┌────────

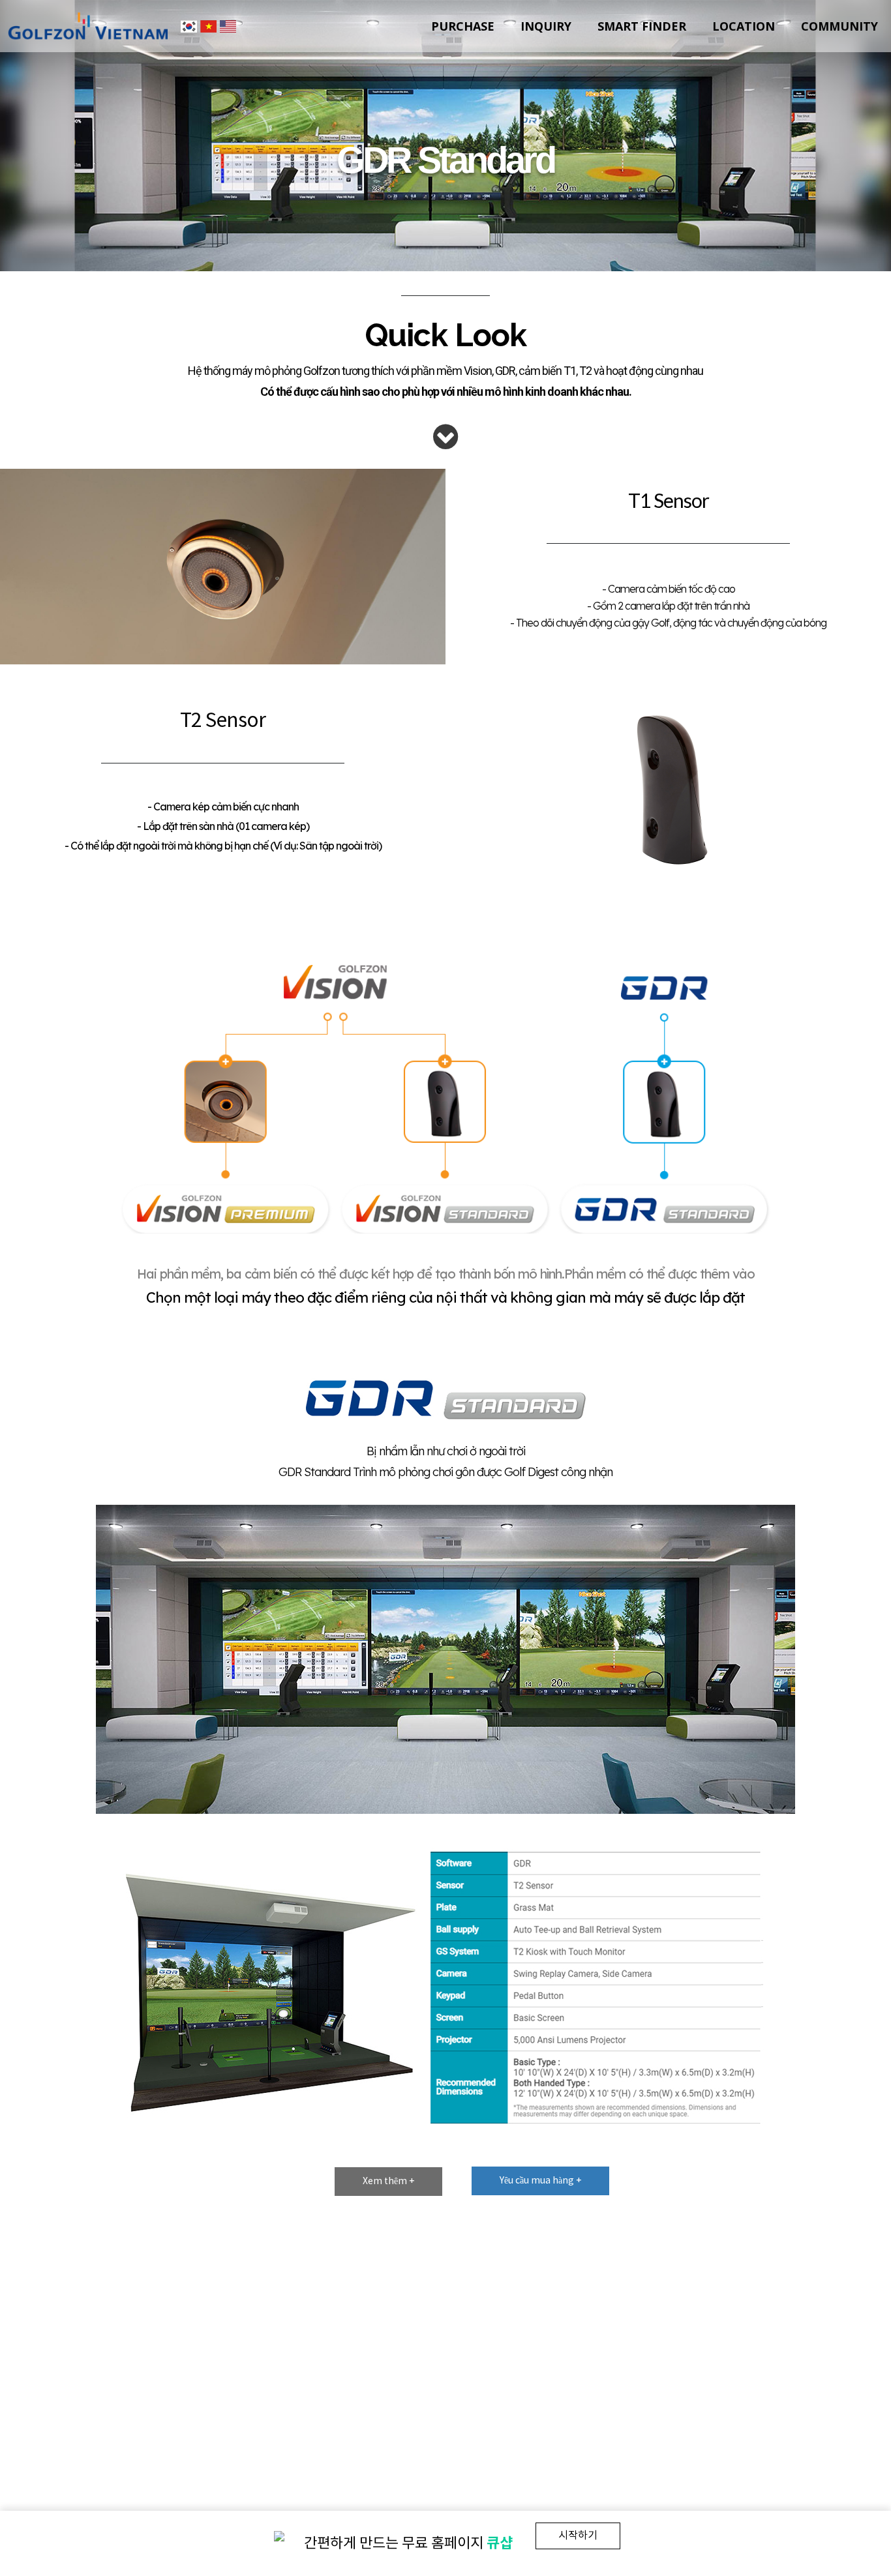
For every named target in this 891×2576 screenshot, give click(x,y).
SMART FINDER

└────────
┌────────

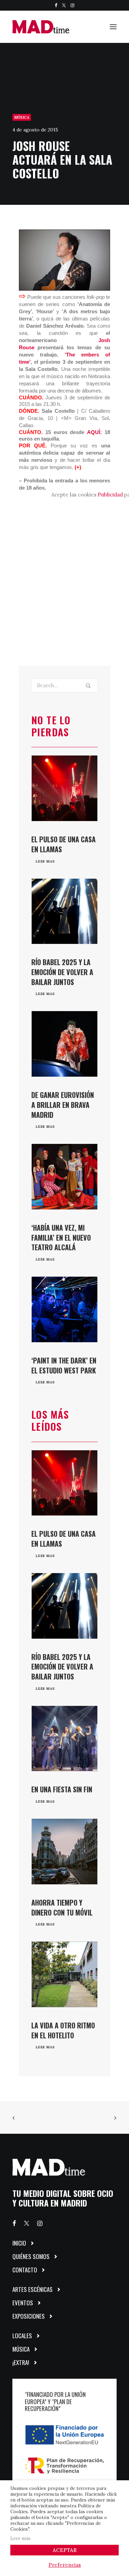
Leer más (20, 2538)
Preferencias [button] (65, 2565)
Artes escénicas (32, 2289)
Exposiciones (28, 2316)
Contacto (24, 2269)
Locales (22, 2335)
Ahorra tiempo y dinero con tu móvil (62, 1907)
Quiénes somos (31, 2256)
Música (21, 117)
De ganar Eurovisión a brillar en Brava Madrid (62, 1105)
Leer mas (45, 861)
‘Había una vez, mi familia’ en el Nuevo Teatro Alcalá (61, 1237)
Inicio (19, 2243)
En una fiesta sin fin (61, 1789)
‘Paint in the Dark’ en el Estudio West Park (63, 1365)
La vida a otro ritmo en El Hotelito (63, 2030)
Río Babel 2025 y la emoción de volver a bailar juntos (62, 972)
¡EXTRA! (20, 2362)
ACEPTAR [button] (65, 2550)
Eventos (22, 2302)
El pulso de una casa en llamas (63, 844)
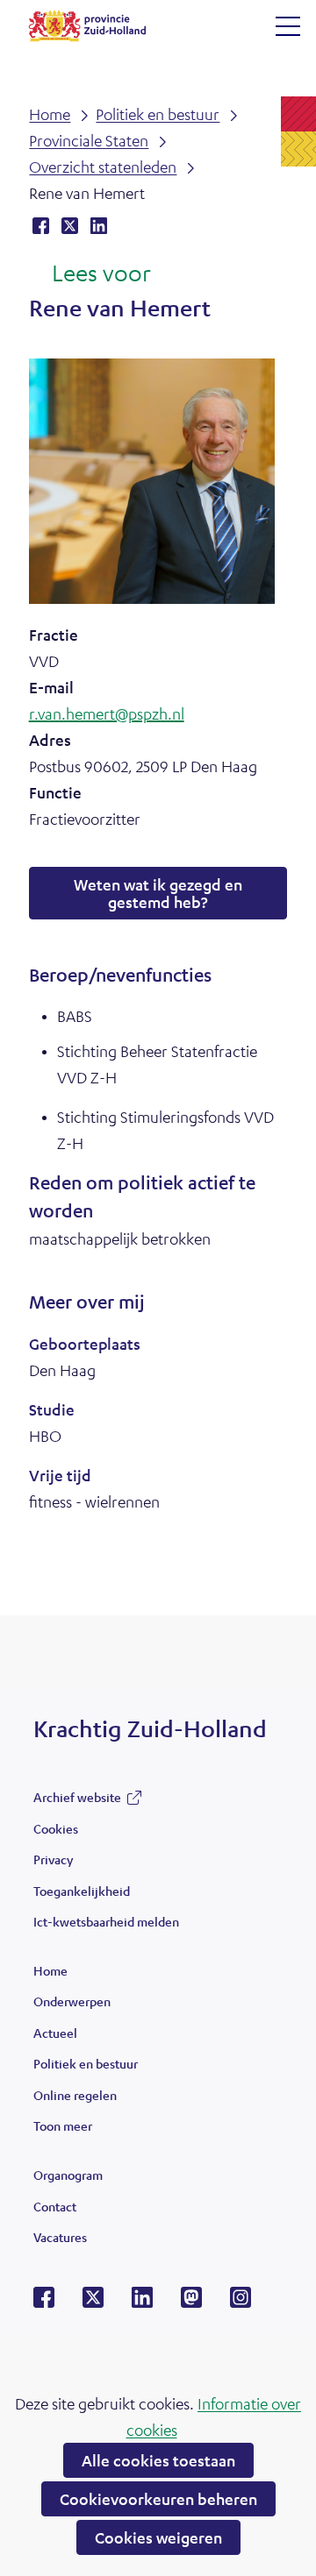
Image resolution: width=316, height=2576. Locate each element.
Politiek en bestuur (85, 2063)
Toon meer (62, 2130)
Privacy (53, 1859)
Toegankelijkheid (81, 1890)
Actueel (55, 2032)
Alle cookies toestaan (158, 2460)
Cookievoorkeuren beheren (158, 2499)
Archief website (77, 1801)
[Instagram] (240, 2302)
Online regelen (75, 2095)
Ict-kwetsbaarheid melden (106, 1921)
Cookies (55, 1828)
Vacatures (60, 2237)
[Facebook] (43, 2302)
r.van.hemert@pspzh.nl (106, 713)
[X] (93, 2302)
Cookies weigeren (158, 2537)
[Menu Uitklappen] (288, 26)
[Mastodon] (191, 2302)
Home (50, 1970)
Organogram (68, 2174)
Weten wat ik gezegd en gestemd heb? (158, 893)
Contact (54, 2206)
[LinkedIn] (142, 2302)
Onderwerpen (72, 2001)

└────────

■ Instructions to follow
Lines to set down from above: the line with "Actueel (55, 2032)", the line with "Organogram (68, 2174)", and every line between, each exactly as written.

■ Exercise response
Actueel (55, 2032)
Alle cookies toestaan (158, 2460)
Cookievoorkeuren beheren (158, 2499)
Archief website (77, 1801)
[Instagram] (240, 2302)
Online regelen (75, 2095)
Ict-kwetsbaarheid melden (106, 1921)
Cookies (55, 1828)
Vacatures (60, 2237)
[Facebook] (43, 2302)
r.van.hemert@pspzh.nl (106, 713)
[X] (93, 2302)
Cookies weigeren (158, 2537)
[Menu Uitklappen] (288, 26)
[Mastodon] (191, 2302)
Home (50, 1970)
Organogram (68, 2174)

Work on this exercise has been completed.